As a nonprofit, the Humanists of Florida Association sponsored the Miami workshop and a second event that a participant offered to host the following year at the University of Arizona to explore Risky Adolescent Behavior with a variety of evolutionary theorists. The proof of concept in Miami was deemed a well-founded success, and plans began for spinning off The Evolution Institute (EI) as an independent nonprofit.

EI’s Articles of Incorporation from 2010 state, “The Corporation is organized exclusively for such charitable, educational, literary, or scientific purposes” and “is specifically organized to develop a scientific institute, based on evolutionary theory and relevant to the public welfare that will educate the general public.” In October 2020, the board revisited EI’s mission and vision, and adopted as its mission:

Apply science-based solutions and use evidence-based best practices to solve today’s most pressing social issues to improve quality of life. With many of our proof-of-concept programs focused on marginalized neighborhoods in west Florida, our aim is to develop innovative yet practical approaches that are replicable, scalable, and adaptable to specific needs and opportunities of communities around the world to positively affect societal problems and serve the needs and aspirations of its members for the public benefit of all.

. . . Our vision is to apply research, knowledge, and expertise in order to elevate quality of life, advance social justice and human equality, and add value to issues affecting humanity for the benefit all people.

We contend that it is helpful to provide context and details on what constitutes quality of life, as it is a central concept for EI’s entire work. We find the United Nations Human Development Index most helpful in this regard because there is broad international consensus regarding its validity as a metric to rate nations on how well they provide their populace a high quality of life. The metric, created to emphasize that people and their capabilities should be the ultimate criteria for assessing the development of a country, not economic growth alone, measures health, education, and standard of living. Consequently, the EI has chosen to maximize its knowledge of places in the world where people have the highest quality of life and intentionally has established direct contact and built sustainable, mutually beneficial relationships in those places.

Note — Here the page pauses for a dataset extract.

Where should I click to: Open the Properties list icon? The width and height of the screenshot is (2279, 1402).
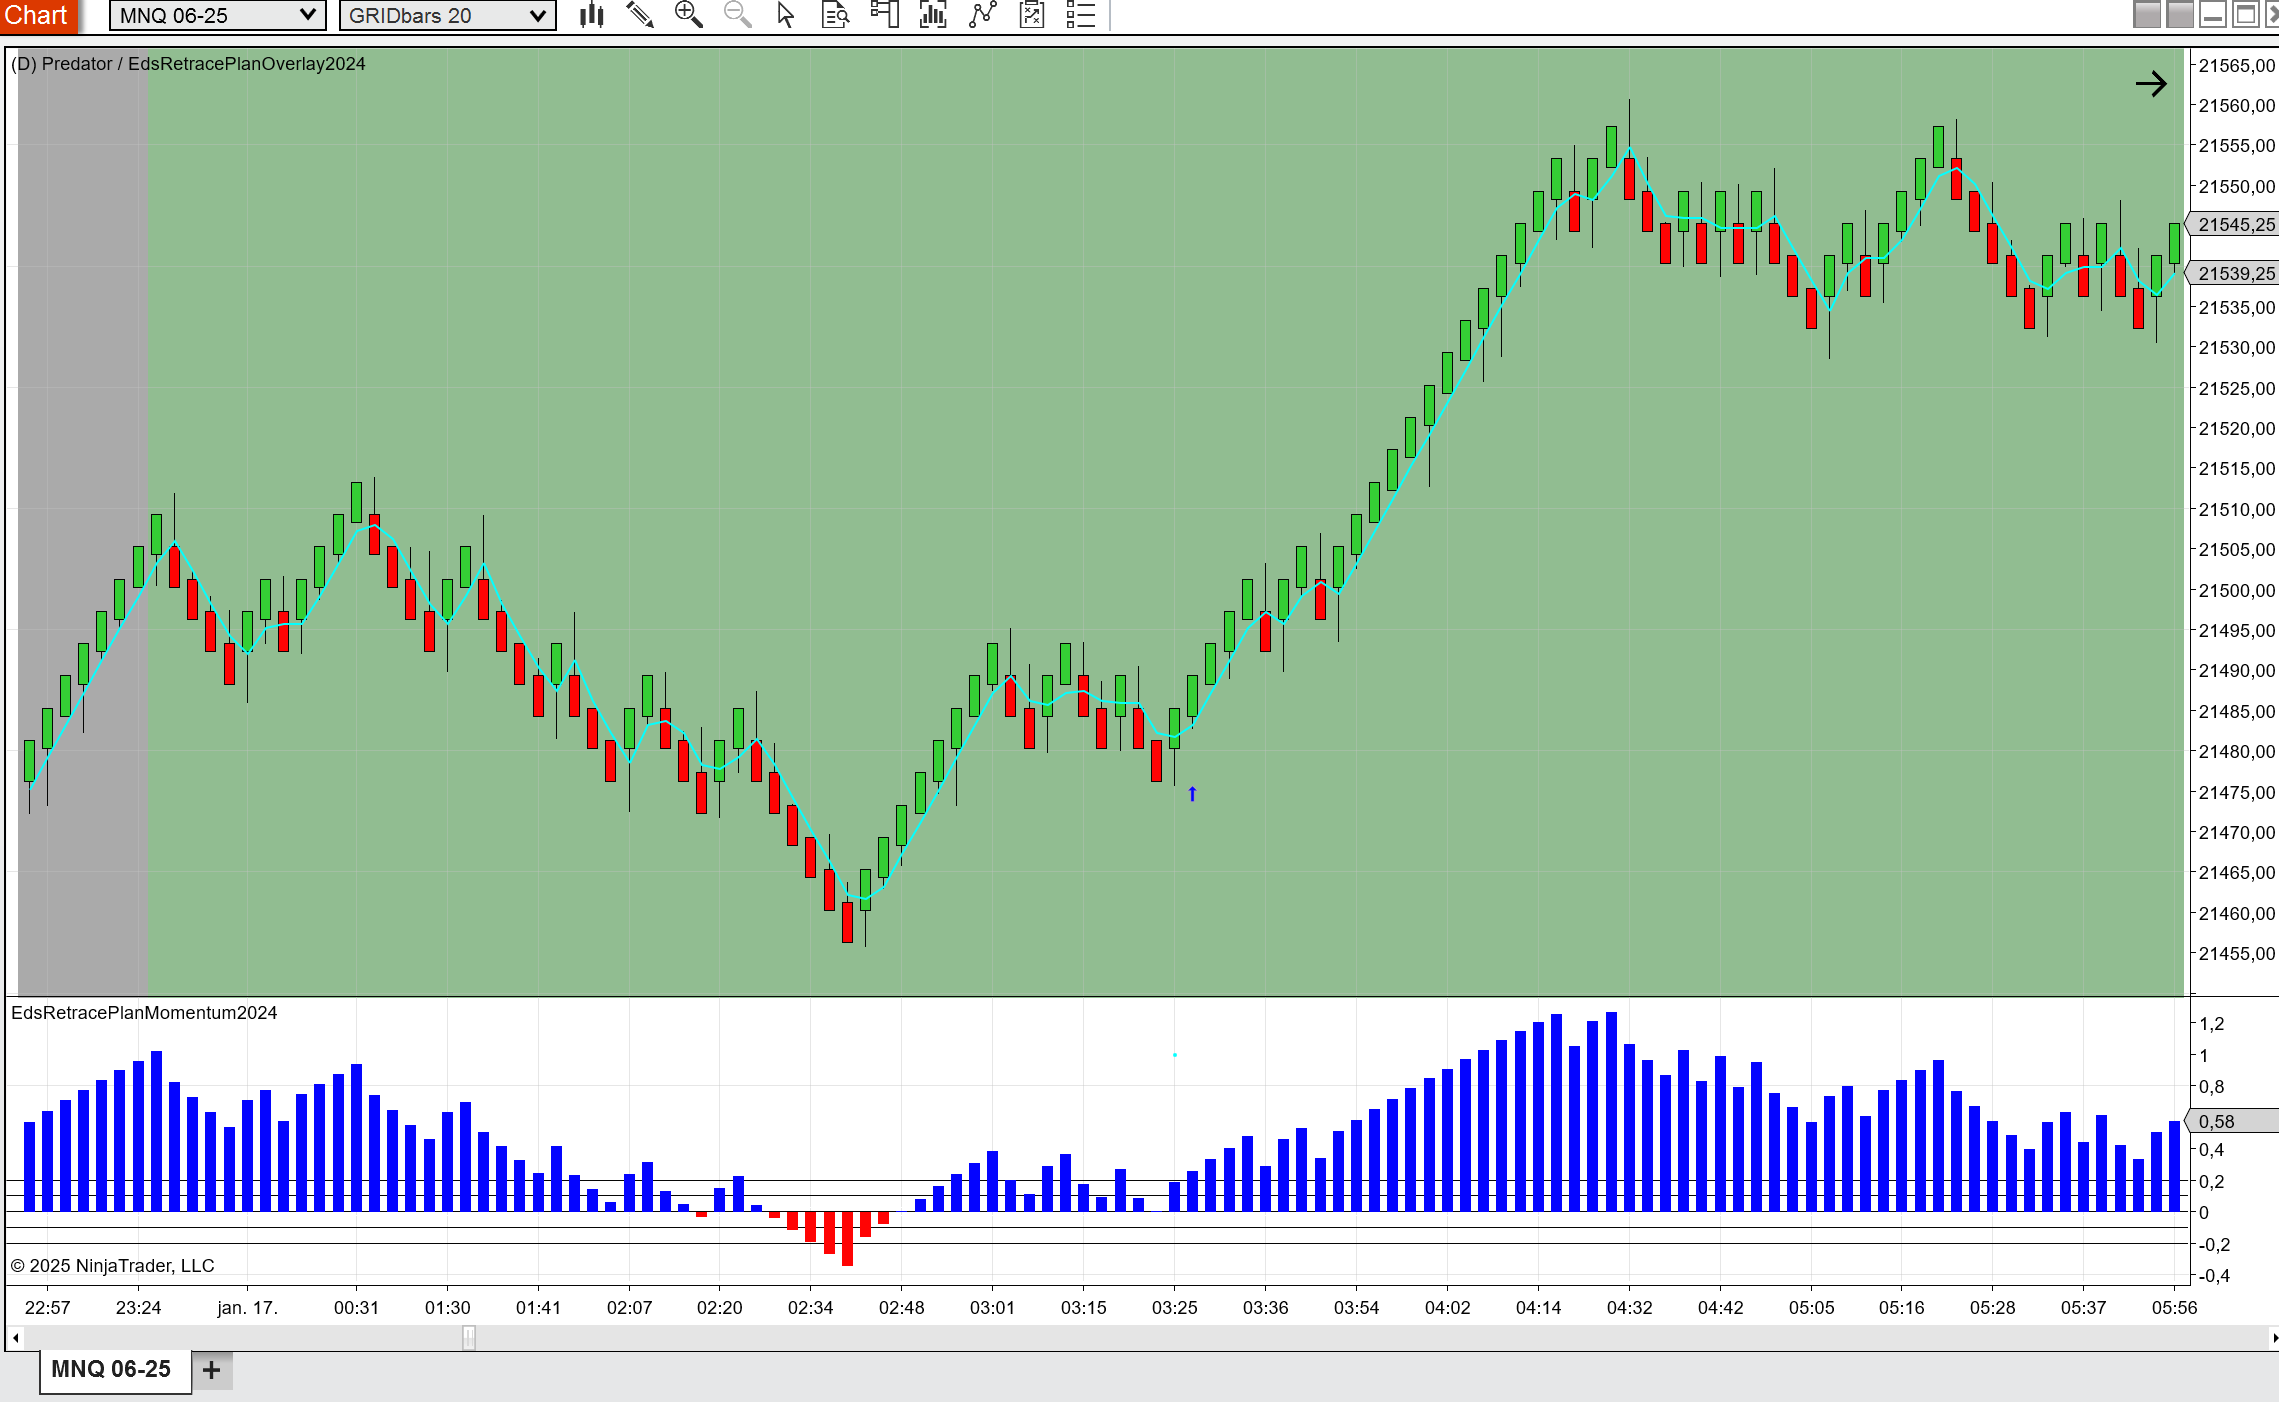click(x=1081, y=15)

The UN, in addition to developing the Human Development Index, has agreed upon a 2030 Agenda for Sustainable Development with a wide-ranging set of 17 Sustainable Development Goals (UN-DES, 2022). Among these are no poverty; good health and well-being; quality education; decent work and economic growth; and partnerships for the goals. The vision of the Sustainable Development framework is to encourage every country to assume responsibility for planning and providing better outcomes for future generations, resulting in maximizing social justice and creating a healthy environment and economic viability for the population of the globe. However, the Agenda for Sustainable Development and its goal in providing a framework do not offer a pathway, which is EI’s intent through its work locally that is informed by partnerships in Norway and the Basque region of Spain.